● The task
Please tally the lines in the records that include the word "computer" and answer with the bare number.

(Collected data)
※
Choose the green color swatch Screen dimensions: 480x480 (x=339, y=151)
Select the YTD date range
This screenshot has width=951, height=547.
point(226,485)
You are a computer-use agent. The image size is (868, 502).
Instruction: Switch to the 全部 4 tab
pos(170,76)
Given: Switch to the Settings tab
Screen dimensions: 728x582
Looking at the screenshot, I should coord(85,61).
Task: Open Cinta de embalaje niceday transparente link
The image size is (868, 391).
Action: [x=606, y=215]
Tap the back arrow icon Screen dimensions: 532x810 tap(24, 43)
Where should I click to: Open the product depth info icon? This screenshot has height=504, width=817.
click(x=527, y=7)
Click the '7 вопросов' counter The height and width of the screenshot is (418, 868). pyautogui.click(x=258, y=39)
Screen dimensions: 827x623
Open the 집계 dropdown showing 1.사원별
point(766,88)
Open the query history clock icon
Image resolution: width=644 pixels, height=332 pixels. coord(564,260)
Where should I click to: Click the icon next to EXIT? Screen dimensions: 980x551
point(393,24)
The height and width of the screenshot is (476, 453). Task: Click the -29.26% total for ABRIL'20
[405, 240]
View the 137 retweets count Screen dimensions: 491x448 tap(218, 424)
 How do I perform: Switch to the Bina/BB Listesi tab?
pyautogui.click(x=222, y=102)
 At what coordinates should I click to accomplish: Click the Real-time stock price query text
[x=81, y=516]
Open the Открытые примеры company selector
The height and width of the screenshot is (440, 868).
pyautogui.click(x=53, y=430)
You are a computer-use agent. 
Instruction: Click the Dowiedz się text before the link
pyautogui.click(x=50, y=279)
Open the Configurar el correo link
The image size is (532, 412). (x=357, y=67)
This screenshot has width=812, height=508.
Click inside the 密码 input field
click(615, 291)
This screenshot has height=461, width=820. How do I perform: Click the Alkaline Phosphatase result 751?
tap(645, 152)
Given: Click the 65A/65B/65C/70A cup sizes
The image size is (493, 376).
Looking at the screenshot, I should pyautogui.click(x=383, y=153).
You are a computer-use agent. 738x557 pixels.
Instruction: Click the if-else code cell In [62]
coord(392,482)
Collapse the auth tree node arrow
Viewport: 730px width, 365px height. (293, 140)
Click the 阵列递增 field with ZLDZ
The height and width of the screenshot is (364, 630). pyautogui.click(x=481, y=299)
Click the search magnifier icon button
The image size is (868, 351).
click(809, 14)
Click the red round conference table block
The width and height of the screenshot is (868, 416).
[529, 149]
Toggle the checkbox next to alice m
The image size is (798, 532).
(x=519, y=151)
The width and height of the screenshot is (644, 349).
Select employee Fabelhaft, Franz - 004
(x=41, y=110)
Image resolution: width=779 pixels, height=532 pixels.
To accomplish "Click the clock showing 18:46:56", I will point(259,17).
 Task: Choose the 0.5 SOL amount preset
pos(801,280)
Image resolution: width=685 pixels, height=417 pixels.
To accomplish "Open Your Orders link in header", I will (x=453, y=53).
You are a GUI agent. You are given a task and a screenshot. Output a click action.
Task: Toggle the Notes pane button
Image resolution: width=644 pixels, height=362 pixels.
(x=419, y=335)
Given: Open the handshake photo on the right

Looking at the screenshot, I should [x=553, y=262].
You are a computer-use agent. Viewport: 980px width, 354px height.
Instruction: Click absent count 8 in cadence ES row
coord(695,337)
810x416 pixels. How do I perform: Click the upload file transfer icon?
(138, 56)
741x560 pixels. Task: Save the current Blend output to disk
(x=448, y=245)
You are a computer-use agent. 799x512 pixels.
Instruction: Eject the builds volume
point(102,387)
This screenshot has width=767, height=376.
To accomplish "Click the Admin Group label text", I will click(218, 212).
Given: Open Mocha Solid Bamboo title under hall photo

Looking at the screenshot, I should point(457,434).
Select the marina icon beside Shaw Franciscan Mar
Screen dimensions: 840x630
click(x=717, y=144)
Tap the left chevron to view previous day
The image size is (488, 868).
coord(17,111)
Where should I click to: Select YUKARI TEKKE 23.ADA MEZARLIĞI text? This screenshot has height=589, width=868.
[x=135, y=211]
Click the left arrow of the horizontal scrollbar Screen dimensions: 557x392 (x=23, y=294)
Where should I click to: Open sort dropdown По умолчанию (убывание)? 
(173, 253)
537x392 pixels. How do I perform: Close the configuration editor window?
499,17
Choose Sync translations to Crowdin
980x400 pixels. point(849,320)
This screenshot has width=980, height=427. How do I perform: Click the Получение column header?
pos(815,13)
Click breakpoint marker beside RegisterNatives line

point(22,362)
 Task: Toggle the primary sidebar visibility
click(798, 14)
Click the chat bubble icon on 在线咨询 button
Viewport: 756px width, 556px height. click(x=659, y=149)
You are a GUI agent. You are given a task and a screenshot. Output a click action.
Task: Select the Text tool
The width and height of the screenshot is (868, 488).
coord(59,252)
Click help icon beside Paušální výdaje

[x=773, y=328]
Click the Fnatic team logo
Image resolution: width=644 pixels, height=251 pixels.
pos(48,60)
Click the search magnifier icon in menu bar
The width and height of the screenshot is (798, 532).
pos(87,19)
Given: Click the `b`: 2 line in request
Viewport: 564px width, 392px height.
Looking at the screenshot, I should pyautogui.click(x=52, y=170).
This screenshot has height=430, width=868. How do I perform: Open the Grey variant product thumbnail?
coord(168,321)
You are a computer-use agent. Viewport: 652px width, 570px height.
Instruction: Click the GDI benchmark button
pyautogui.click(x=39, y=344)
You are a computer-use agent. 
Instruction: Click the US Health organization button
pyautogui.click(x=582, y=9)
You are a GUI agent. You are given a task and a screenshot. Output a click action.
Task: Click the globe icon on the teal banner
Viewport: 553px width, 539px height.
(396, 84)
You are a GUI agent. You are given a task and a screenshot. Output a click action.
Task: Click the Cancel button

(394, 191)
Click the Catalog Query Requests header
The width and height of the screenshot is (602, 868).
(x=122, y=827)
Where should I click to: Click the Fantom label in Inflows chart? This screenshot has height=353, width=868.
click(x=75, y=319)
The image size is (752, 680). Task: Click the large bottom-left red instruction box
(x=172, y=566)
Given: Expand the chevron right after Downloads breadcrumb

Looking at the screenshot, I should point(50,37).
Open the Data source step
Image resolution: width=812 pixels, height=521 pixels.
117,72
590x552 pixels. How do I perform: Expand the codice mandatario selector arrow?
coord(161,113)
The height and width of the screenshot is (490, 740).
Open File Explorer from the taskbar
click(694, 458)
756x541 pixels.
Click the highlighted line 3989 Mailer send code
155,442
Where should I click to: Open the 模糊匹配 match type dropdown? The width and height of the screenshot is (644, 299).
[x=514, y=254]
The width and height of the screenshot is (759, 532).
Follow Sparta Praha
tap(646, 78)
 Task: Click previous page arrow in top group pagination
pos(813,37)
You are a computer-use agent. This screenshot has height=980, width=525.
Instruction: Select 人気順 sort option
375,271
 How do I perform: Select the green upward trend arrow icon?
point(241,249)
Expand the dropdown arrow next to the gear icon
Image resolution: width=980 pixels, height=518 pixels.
※
● Expected answer
8